On Monday, the Biden administration’s Health and Human Services department, headed by Secretary Xavier Becerra, announced that the Office for Civil Rights would throw out the Trump administration’s view that sex is biological and “interpret and enforce Section 1557 (of the Affordable Care Act) and Title IX’s prohibitions on discrimination based on sex to include discrimination on the basis of sexual orientation and discrimination on the basis of gender identity.”
The Biden administration rolled back the June 2020 final regulations implementing Section 1557 of the Affordable Care Act by the Trump administration, which eliminated the general prohibition on discrimination based on gender identity and sex-stereotyping that the Obama administration had instituted.
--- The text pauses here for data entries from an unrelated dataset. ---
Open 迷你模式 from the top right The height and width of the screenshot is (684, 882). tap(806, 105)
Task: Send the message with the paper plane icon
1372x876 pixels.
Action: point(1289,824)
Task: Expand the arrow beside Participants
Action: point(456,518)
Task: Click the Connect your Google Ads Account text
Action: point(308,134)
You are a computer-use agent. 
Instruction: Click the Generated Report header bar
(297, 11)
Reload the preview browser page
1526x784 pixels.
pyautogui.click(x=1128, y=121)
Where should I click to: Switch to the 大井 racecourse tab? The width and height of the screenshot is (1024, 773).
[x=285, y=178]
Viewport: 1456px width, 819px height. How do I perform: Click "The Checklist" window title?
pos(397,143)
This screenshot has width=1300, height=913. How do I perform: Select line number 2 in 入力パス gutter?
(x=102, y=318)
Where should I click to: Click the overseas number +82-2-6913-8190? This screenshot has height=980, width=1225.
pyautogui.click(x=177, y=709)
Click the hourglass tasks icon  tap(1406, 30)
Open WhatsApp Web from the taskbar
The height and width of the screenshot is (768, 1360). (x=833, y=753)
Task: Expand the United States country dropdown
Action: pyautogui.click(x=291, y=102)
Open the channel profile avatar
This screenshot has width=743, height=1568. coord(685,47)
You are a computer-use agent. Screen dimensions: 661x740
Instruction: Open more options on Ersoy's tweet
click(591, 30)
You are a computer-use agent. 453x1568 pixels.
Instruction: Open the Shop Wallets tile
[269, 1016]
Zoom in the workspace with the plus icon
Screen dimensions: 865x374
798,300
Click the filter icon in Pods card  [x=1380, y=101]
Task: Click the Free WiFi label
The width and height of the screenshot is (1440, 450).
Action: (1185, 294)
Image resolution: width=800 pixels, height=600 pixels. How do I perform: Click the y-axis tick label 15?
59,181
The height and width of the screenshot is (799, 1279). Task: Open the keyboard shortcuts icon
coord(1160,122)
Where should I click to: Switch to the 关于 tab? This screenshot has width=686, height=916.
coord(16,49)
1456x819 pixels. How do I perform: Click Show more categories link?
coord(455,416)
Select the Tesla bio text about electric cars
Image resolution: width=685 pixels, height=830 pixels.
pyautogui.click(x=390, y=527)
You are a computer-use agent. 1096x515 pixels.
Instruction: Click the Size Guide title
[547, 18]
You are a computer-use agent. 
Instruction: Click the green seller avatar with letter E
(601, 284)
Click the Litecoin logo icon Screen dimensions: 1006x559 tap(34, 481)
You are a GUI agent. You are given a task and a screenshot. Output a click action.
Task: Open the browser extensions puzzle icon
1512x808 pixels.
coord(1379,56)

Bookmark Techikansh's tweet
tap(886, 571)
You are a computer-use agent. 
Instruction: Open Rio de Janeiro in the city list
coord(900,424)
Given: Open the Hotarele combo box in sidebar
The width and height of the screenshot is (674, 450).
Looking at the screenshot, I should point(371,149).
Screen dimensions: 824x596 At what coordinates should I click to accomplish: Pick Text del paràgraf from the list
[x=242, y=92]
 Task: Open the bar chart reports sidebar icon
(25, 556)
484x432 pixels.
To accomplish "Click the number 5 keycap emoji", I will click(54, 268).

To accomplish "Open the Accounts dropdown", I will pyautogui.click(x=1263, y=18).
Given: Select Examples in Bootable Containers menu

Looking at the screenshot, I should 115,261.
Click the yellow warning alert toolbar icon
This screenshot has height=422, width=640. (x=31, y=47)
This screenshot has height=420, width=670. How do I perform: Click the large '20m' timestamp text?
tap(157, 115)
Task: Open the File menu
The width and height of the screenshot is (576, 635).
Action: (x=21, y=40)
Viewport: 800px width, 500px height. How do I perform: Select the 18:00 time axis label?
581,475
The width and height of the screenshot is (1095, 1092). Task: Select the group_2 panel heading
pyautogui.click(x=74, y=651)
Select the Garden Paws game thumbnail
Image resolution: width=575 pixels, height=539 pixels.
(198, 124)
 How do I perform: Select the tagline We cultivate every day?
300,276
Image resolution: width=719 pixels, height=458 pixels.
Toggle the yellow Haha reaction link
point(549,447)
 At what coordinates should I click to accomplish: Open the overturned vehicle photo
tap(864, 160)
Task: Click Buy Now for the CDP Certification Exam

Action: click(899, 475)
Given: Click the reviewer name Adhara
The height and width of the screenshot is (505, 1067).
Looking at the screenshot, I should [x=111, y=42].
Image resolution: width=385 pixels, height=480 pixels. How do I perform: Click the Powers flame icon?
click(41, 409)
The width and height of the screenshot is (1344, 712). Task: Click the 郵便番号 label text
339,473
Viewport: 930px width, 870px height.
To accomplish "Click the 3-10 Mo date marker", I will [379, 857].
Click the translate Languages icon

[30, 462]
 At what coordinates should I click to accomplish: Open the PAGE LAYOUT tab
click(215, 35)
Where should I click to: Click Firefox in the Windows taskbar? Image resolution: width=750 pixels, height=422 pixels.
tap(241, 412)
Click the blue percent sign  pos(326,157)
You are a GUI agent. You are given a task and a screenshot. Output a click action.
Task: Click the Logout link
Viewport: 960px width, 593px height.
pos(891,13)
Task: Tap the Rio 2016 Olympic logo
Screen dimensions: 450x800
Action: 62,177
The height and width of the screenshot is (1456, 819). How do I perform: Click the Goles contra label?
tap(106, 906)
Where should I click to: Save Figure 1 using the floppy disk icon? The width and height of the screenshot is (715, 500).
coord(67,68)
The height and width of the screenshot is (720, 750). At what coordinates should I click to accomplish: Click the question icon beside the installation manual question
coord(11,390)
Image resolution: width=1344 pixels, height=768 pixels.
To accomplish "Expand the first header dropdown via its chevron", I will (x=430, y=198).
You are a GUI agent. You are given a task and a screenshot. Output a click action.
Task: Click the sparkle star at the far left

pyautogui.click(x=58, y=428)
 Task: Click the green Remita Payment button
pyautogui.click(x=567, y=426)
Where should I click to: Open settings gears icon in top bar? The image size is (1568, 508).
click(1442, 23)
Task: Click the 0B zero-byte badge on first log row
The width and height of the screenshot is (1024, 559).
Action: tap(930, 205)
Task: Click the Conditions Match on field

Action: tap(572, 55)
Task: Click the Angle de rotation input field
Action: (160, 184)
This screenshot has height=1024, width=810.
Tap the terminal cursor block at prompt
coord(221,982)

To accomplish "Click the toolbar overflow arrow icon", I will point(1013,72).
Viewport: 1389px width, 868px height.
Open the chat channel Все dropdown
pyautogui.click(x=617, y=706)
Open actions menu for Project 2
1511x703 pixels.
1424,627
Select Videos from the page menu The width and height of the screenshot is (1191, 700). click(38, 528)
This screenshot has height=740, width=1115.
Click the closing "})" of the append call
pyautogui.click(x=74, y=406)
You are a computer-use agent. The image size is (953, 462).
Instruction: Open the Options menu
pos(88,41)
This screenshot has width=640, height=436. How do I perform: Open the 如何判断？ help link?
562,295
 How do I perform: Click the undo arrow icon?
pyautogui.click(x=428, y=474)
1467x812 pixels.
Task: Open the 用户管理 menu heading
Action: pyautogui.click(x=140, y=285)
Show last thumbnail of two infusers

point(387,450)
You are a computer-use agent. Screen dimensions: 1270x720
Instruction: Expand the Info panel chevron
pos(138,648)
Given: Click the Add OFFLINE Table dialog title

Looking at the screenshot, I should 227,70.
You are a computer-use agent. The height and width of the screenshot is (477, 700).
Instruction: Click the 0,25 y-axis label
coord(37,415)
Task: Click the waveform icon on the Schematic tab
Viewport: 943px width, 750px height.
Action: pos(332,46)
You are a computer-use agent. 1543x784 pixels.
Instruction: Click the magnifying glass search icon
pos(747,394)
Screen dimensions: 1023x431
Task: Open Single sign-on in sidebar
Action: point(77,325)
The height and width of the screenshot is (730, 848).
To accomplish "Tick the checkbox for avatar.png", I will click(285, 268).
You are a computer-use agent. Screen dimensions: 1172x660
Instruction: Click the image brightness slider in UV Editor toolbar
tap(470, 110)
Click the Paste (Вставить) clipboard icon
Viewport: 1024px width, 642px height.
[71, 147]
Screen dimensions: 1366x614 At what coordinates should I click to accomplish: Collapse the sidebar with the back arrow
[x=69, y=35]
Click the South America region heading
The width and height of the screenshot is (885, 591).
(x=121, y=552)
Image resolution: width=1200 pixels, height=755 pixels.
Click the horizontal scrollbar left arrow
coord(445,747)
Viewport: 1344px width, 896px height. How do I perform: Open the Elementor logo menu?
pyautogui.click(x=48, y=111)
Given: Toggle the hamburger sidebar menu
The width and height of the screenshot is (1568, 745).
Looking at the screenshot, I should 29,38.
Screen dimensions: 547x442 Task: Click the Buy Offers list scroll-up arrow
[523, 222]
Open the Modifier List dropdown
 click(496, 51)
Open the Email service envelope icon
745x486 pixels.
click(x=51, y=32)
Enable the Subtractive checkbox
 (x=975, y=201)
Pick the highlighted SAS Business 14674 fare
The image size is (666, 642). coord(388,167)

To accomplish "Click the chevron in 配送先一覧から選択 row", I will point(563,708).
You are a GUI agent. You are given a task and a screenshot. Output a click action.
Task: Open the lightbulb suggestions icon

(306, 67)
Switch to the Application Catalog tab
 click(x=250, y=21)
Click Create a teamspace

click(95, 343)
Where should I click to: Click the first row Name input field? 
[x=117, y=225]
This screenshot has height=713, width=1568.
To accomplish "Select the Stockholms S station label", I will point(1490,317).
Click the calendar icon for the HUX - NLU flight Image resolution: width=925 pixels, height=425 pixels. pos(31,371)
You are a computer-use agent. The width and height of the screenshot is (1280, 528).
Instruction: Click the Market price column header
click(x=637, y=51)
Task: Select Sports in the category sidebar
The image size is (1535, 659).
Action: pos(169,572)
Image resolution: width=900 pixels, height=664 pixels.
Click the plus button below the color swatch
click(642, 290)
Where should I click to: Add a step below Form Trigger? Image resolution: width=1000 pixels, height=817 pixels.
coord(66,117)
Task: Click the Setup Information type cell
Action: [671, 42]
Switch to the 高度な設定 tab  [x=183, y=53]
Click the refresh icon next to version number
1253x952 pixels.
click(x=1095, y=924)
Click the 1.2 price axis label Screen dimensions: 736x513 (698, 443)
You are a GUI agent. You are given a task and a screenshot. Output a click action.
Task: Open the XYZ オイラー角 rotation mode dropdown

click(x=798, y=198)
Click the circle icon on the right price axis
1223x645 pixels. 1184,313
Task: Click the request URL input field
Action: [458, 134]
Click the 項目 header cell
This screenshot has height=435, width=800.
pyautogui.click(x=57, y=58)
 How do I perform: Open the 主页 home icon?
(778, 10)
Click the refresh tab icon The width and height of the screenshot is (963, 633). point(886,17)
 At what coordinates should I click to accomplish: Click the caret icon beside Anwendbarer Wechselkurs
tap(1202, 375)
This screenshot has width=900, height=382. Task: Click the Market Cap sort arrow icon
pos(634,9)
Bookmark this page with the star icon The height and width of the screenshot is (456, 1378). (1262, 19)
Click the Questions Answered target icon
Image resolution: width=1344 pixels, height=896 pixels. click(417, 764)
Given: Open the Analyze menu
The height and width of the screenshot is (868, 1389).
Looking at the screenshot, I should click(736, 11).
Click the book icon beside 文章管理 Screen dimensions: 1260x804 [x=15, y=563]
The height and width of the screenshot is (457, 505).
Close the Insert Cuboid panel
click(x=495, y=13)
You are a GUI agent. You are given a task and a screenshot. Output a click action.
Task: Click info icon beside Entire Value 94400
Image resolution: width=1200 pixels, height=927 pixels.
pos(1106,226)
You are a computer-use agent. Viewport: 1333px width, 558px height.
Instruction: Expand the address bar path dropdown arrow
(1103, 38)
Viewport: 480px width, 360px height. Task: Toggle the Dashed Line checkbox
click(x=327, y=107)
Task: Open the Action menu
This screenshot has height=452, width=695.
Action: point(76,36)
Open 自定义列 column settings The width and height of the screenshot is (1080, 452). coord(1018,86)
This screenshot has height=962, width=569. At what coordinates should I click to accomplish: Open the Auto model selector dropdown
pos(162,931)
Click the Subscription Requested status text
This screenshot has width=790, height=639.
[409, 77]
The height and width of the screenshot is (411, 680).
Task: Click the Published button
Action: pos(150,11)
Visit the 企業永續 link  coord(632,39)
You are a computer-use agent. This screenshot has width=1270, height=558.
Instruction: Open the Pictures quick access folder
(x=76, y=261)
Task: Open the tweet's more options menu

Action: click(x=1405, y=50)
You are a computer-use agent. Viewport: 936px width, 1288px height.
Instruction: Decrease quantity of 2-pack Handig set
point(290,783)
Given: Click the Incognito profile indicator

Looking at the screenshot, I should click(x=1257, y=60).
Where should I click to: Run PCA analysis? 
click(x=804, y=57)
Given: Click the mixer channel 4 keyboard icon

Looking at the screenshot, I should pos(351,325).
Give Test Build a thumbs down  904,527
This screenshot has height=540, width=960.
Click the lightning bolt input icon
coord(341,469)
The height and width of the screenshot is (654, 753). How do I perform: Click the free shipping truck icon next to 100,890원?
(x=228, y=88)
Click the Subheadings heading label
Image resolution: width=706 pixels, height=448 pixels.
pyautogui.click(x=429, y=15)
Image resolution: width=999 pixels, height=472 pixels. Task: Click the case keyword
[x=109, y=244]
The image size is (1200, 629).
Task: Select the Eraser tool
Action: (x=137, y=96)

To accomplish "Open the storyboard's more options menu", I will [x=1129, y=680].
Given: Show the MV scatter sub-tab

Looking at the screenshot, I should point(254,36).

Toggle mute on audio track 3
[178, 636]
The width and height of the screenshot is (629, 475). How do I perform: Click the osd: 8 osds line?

The Trump administration wrote:
This final rule eliminates certain provisions of the 2016 Rule that exceeded the scope of the authority delegated by Congress in Section 1557. The 2016 Rule’s definition of discrimination ‘‘on the basis of sex’’ encompassed discrimination on the basis of gender identity (‘‘an individual’s internal sense of gender, which may be male, female, neither, or a combination of male and female’’). In line with that definition, the 2016 Rule imposed several requirements regarding medical treatment and coverage on the basis of gender identity. The same definition also encompassed discrimination on the basis of ‘‘termination of pregnancy’’ without incorporating the explicit abortion- neutrality language of 20 U.S.C. 1688 (which some commenters referred to as the Danforth Amendment) in Title IX, and it imposed a high burden of proof on providers to justify offering gynecological or other single-sex medical services.
Relying on the U.S. Supreme Court’s decision’s in Bostock v. Clayton County and subsequent court decisions, HHS Secretary Xavier Becerra stated:
The Supreme Court has made clear that people have a right not to be discriminated against on the basis of sex and receive equal treatment under the law, no matter their gender identity or sexual orientation. That’s why today HHS announced it will act on related reports of discrimination. Fear of discrimination can lead individuals to forgo care, which can have serious negative health consequences. It is the position of the Department of Health and Human Services that everyone – including LGBTQ people – should be able to access health care, free from discrimination or interference, period.
In the Bostock decision, in which Justice Neil Gorsuch and Chief Justice John Roberts sided with the leftist justices on the court, conservative Justice Samuel Alito issued a blistering dissent, writing:
There is only one word for what the Court has done today: legislation. The document that the Court releases is in the form of a judicial opinion interpreting a statute, but that is deceptive. Title VII of the Civil Rights Act of 1964 prohibits employment discrimination on any of five specified grounds: “race, color, religion, sex, [and] national origin.” Neither “sexual orientation” nor “gender identity” appears on that list. For the past 45 years, bills have been introduced in Congress to add “sexual orienta- tion” to the list,and in recent years, bills have included “gender identity” as well.But to date, none has passed both Houses.
Because no such amendment of Title VII has been enacted in accordance with the requirements in the Constitution (passage in both Houses and presentment to the President), Title VII’s prohibition of discrimination because of “sex” still means what it has al- ways meant. But the Court is not deterred by these constitutional niceties. Usurping the constitutional authority of the other branches, the Court has essentially taken H. R. 5’s provision on employment discrimination and issued it under the guise of statutory interpretation.
A more brazen abuse of our authority to interpret statutes is hard to recall. The Court tries to convince readers that it is merely enforcing the terms of the statute, but that is preposterous. Even as understood today, the concept of discrimination because of “sex” is different from discrimination because of “sexual orientation” or “gender identity.” And in any event, our duty is to interpret statutory terms to “mean what they conveyed to reasonable people at the time they were written.”
Rachel Levine, Assistant Secretary for Health, who is transgender, celebrated the HHS announcement, saying, “The mission of our Department is to enhance the health and well-being of all Americans, no matter their gender identity or sexual orientation. All people need access to healthcare services to fix a broken bone, protect their heart health, and screen for cancer risk. No one should be discriminated against when seeking medical services because of who they are.”
Caroline Downey noted in National Review:
For now, the notice allows exemptions for religiously-affiliated organizations to survive, in adherence to the Religious Freedom Restoration Act (RFRA) and subsequent court rulings. This means hospitals and healthcare providers with religious objections will not be coerced to participate in transgender “transition” interventions by the Office of Civil Rights, the enforcement arm of HHS.
However, The Equality Act pending in the Senate, which President Biden has agreed to sign, poses an existential threat to the RFRA protection in matters of gender identity, sexual orientation, and abortion.